### What to work on:
Turn the lines from the first one up to and including the line with "Open Notepad from" into a numbered list, leaving out any blank lines.

### Records shown:
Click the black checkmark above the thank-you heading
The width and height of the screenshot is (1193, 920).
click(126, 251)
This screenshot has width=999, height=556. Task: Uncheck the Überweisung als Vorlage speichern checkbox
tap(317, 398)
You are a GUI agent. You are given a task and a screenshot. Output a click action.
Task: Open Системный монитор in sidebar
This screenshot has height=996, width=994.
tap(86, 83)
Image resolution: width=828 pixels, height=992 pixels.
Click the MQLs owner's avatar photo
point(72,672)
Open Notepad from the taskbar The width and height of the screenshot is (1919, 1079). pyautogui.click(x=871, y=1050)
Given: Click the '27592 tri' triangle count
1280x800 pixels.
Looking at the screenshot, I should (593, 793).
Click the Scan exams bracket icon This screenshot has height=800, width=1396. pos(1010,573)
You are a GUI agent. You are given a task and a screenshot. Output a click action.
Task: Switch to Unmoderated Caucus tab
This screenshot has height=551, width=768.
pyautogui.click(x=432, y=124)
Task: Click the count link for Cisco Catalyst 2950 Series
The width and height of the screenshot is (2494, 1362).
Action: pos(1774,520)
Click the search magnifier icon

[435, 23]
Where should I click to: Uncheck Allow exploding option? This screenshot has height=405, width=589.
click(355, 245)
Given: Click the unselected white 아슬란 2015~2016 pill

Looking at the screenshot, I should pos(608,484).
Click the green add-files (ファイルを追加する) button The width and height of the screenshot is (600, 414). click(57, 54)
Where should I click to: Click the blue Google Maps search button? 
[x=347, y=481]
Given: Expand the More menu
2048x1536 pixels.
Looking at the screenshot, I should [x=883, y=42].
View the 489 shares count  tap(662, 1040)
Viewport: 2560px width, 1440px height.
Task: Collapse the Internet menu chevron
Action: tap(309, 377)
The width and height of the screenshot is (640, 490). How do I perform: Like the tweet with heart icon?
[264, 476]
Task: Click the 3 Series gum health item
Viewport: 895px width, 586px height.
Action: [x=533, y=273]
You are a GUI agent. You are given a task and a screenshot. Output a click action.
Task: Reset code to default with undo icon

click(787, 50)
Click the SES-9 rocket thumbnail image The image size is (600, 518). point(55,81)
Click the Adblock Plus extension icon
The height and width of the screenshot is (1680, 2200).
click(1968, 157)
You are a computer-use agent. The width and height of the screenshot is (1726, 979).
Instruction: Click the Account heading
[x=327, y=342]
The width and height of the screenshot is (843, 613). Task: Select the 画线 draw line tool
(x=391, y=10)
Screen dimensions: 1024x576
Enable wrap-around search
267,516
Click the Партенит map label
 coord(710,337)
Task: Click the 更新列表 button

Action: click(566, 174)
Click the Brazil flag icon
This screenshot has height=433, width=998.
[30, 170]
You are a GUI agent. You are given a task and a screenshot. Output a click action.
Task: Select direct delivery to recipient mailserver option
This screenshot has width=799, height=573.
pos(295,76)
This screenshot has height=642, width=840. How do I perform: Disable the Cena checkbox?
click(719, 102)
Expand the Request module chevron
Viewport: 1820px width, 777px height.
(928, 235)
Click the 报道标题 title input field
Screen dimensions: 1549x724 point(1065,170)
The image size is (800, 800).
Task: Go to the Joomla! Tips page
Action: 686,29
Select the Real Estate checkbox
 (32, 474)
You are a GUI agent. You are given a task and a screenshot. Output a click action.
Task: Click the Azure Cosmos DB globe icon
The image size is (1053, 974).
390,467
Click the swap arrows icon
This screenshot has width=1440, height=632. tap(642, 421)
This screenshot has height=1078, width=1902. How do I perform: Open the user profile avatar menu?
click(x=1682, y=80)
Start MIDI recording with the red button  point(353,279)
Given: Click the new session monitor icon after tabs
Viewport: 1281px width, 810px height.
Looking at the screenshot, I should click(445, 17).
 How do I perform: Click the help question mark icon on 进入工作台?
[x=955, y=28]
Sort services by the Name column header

### Solution for this exercise:
1. Click the black checkmark above the thank-you heading
2. The width and height of the screenshot is (1193, 920).
3. click(126, 251)
4. This screenshot has width=999, height=556. Task: Uncheck the Überweisung als Vorlage speichern checkbox
5. tap(317, 398)
6. You are a GUI agent. You are given a task and a screenshot. Output a click action.
7. Task: Open Системный монитор in sidebar
8. This screenshot has height=996, width=994.
9. tap(86, 83)
10. Image resolution: width=828 pixels, height=992 pixels.
11. Click the MQLs owner's avatar photo
12. point(72,672)
13. Open Notepad from the taskbar The width and height of the screenshot is (1919, 1079). pyautogui.click(x=871, y=1050)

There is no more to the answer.